Più che a un vecchio leone, il saluto a Larry e alle sue bretelle, è infatti l’addio a una formula, a un tipo di intervista, a un’era della comunicazione tv. Non morirà con lui infatti lo spazio da lui creato: ma finisce con lui quel tipo di colloquio gentile, ironico, mai puntuto, in ogni caso generico, che erano le sue interviste, indicazione di un’epoca in cui la tv parlava a tutti, doveva arrivare a tutti e farsi capire da tutti.

La conclusione della carriera di Larry King viene alla fine di un lungo periodo di trasformazione della televisione in Usa, e ne segna probabilmente la conclusione di un’era.

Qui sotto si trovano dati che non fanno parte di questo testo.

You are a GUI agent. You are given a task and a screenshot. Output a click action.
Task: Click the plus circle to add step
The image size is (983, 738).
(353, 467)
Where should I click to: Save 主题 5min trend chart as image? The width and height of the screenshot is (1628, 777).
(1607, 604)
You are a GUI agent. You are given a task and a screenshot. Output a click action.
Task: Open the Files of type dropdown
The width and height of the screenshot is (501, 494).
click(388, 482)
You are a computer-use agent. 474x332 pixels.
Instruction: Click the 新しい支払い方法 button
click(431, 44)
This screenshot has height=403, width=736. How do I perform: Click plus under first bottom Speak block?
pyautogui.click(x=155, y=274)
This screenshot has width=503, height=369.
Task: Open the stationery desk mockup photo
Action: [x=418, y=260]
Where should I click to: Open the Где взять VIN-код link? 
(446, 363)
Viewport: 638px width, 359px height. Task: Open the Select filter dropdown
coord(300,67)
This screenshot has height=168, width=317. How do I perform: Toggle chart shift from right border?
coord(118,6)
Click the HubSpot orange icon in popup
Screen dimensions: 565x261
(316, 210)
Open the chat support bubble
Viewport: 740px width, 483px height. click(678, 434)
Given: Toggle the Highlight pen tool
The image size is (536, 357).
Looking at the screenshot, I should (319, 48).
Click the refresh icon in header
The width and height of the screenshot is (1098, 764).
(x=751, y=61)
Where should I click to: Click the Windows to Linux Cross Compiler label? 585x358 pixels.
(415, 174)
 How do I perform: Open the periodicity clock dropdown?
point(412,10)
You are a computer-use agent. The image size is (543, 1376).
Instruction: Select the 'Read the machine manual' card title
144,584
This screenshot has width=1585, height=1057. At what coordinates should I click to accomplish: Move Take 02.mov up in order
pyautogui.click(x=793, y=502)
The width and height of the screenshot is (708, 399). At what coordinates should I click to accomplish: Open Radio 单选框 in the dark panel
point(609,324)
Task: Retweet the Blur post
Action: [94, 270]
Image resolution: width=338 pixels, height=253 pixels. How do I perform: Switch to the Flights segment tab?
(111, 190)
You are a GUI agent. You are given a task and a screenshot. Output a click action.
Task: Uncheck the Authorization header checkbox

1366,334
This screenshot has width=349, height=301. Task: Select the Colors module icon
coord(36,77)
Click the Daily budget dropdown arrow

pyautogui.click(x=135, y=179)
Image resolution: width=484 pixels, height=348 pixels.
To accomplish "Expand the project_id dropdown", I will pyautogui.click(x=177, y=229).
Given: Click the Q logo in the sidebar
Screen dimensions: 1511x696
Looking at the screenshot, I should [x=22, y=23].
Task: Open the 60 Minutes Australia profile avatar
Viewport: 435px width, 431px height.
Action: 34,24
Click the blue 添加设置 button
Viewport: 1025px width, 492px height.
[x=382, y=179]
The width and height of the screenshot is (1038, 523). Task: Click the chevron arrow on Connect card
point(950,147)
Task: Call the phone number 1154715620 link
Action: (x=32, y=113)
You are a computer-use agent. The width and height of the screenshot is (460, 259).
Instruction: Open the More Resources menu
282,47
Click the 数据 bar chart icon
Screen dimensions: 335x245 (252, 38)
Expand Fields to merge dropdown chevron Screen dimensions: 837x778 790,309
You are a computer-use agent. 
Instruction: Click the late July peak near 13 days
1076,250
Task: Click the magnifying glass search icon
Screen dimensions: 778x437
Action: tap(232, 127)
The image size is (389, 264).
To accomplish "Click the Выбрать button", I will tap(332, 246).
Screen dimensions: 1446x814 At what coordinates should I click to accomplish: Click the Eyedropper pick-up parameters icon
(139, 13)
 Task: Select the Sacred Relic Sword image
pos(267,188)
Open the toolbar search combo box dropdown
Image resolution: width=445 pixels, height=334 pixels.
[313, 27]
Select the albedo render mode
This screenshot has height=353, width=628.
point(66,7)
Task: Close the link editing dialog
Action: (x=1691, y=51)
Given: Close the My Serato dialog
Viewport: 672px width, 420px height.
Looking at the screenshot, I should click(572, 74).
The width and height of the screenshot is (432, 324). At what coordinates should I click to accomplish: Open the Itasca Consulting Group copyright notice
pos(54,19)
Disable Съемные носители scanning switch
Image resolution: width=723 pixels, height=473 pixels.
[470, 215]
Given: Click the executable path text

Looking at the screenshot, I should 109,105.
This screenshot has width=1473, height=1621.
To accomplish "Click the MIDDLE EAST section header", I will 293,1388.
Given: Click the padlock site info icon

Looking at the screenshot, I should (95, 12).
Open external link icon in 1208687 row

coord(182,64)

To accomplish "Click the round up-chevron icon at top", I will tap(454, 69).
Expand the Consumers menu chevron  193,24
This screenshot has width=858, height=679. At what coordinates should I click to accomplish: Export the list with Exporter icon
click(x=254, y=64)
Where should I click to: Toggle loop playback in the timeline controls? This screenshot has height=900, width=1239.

Per quanto poco se ne parli, in effetti, questo percorso somiglia molto più di quel che si pensi all’evoluzione in corso nella carta stampata. I due grandi media della modernità, in maniera pur così diversa, negli ultimi vent’anni hanno avuto la stessa vicenda: sono passati dall’essere giganti dominanti della formazione della grande opinione pubblica, a giganti lentamente erosi dalla competizione, la dispersione, la molteplicità, e la creatività di tanti altri media.

Così come la carta stampata ha perso il suo monolitico controllo di mercato e copie, a favore di Internet, così la tv generalista e il suo gigantismo si sono frammentati nei tanti rivoli dei molti modi con cui la tv si costruisce e si fruisce, cable, web, satellite, digitale. Questo passaggio non è tuttavia solo un fatto tecnologico, ma è la evoluzione stessa della società, del modo in cui parla di se stessa, e in cui si percepisce e si costruisce.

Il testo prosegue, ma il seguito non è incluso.